▶ _Dataset rows_
++++++++++++++++++++
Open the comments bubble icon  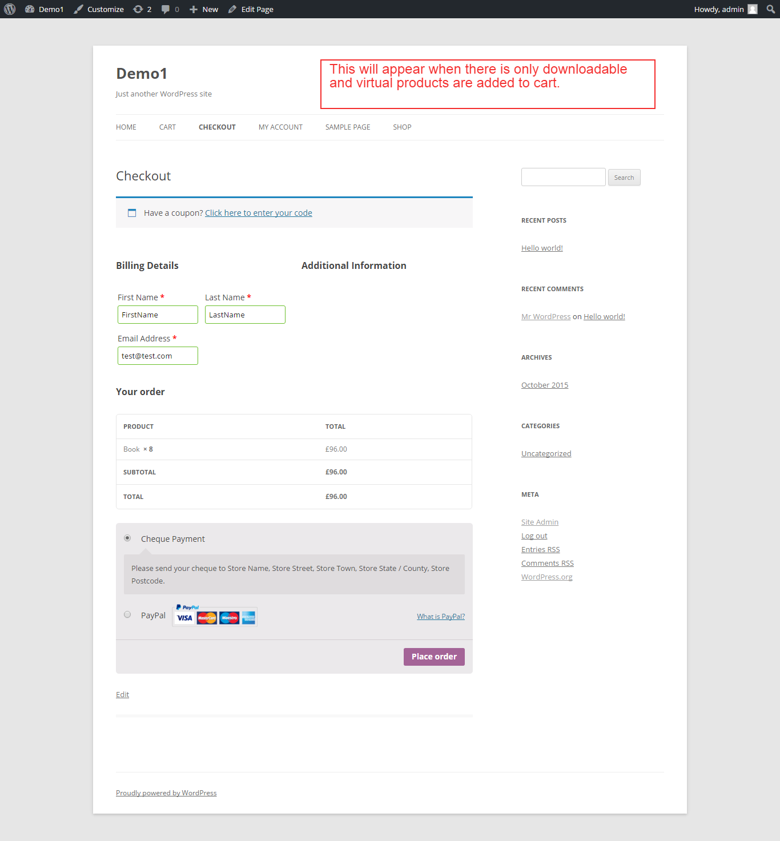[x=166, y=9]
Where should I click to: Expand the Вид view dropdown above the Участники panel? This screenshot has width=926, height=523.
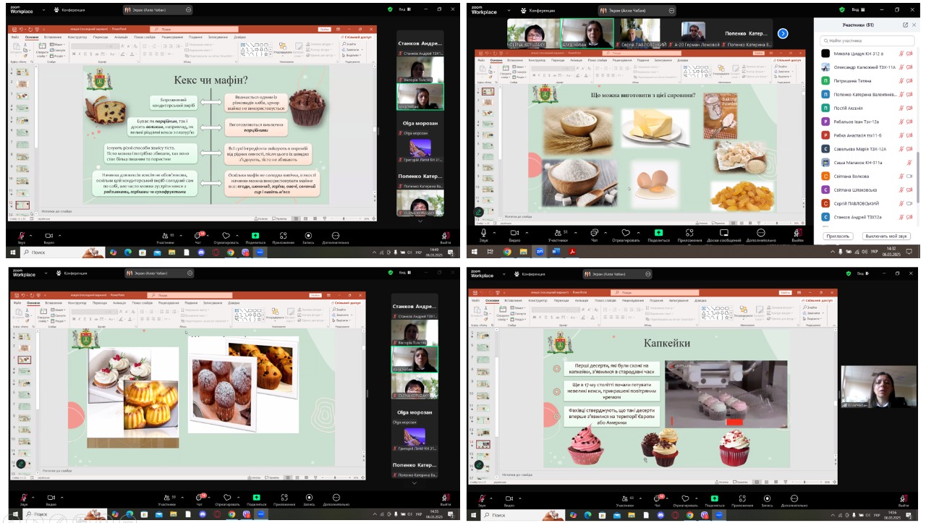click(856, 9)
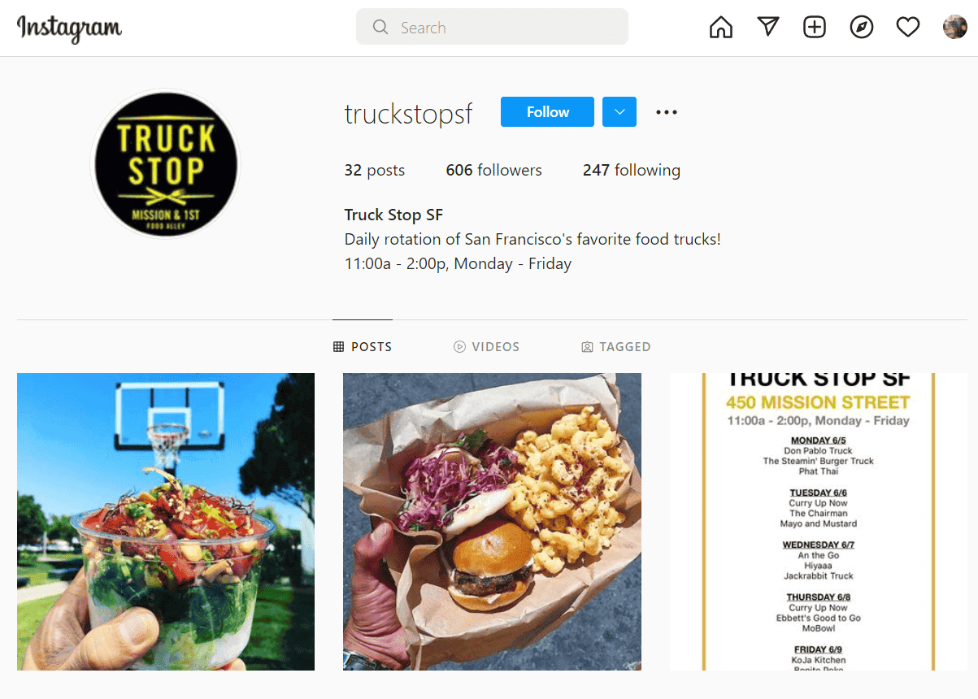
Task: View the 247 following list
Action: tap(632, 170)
++++++++++++++++++++
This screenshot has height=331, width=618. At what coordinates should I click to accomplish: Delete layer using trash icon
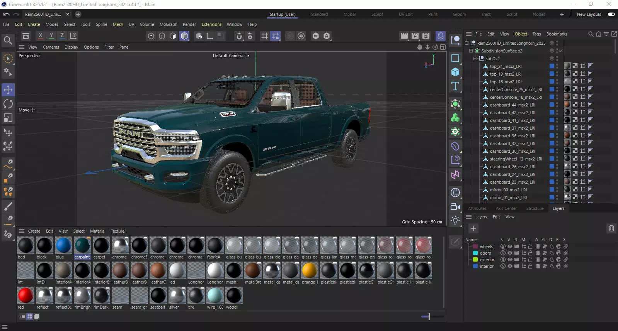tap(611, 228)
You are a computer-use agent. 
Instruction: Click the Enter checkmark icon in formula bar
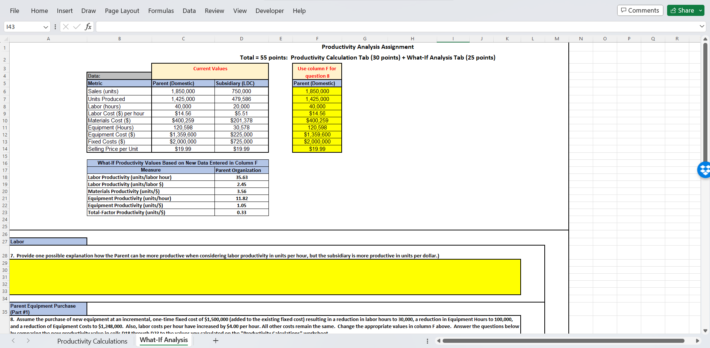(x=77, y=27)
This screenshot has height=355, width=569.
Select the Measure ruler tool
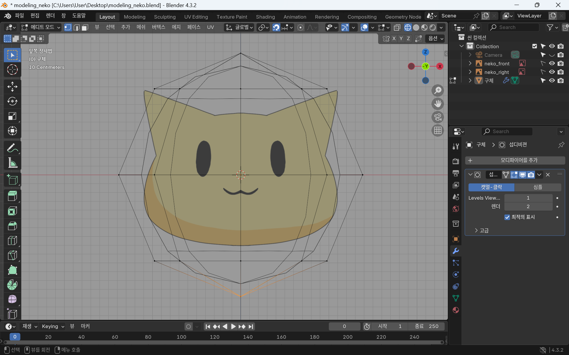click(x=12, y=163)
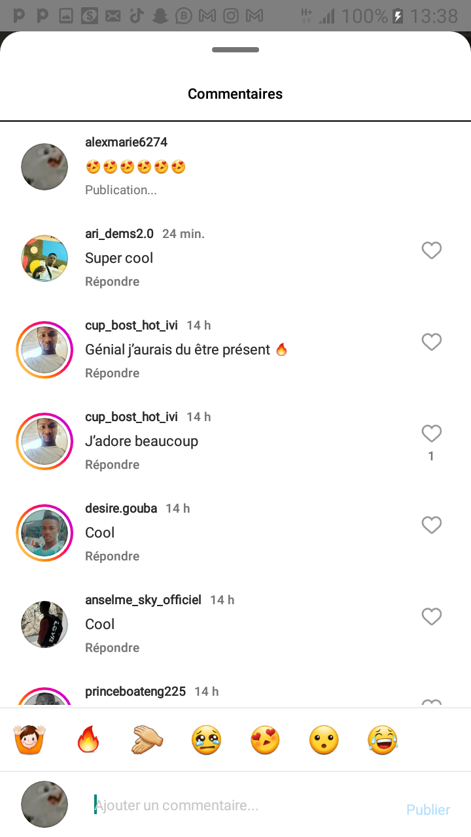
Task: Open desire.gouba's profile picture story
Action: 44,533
++++++++++++++++++++
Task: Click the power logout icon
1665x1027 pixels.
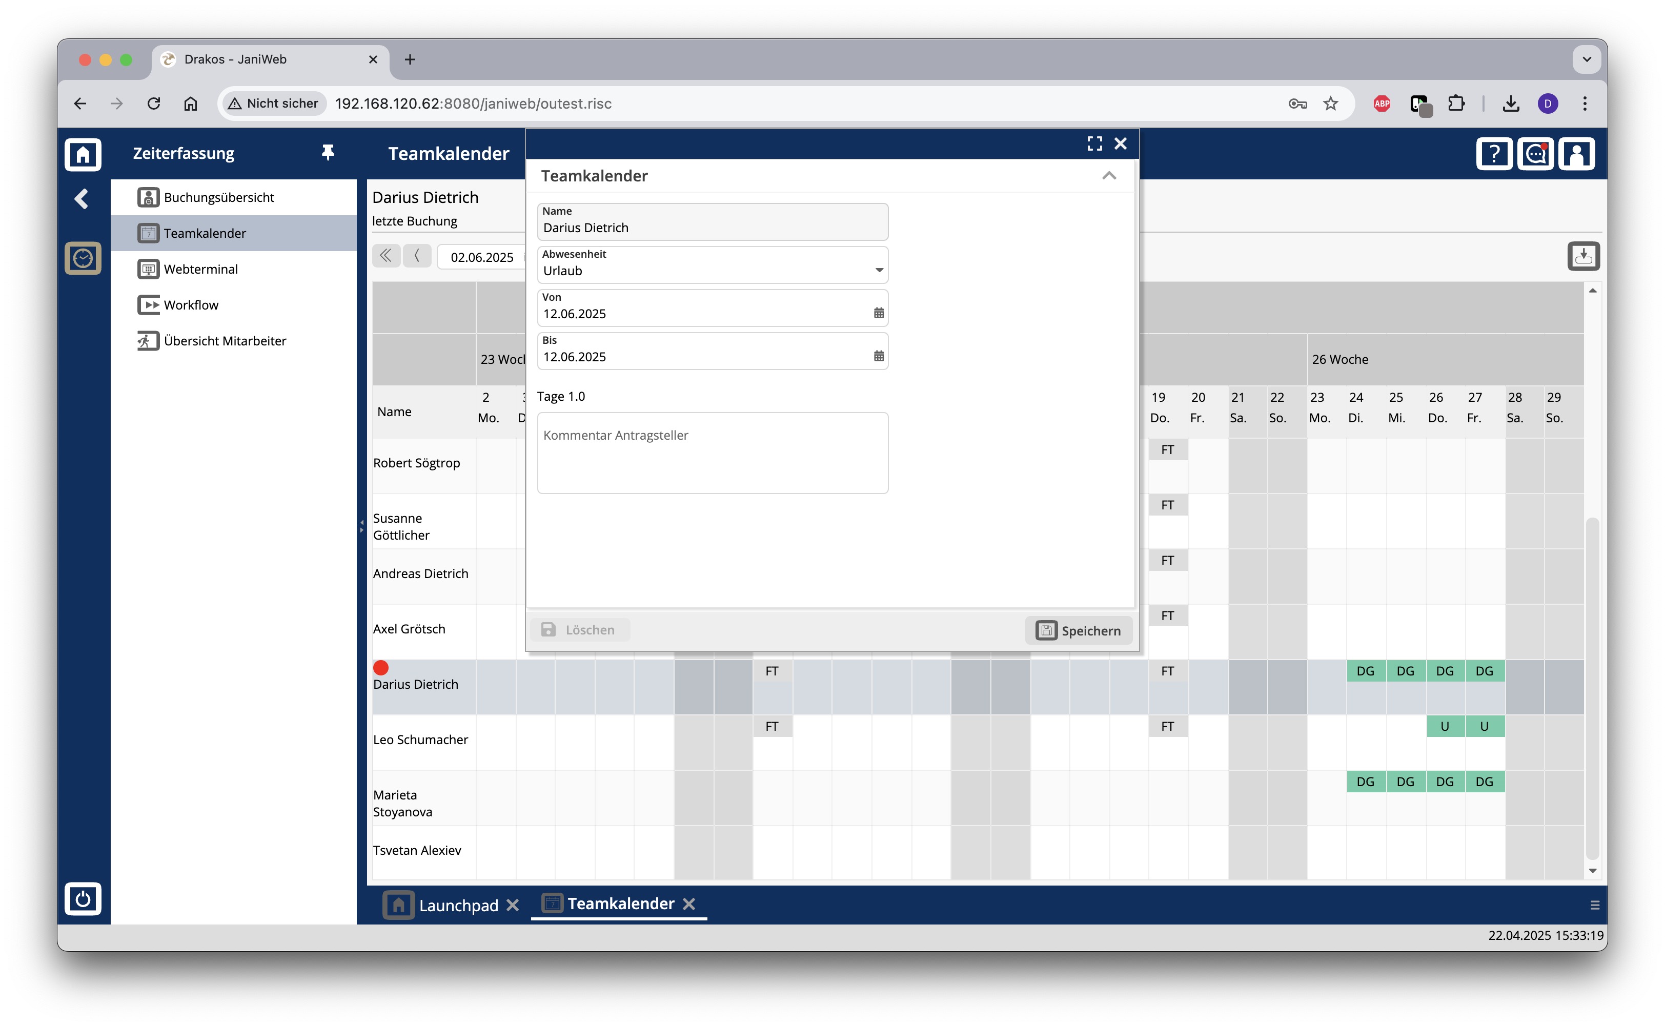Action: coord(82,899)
++++++++++++++++++++
▶ _What you will do_
Copy the rows beginning at the line that has "Task: Click the power logout icon" and ending after the line that has "Action: coord(82,899)", substituting "shutdown" for "logout" and keeping everything else the same. Omit the pictures from your answer.

▶ _Reply_
Task: Click the power shutdown icon
1665x1027 pixels.
Action: coord(82,899)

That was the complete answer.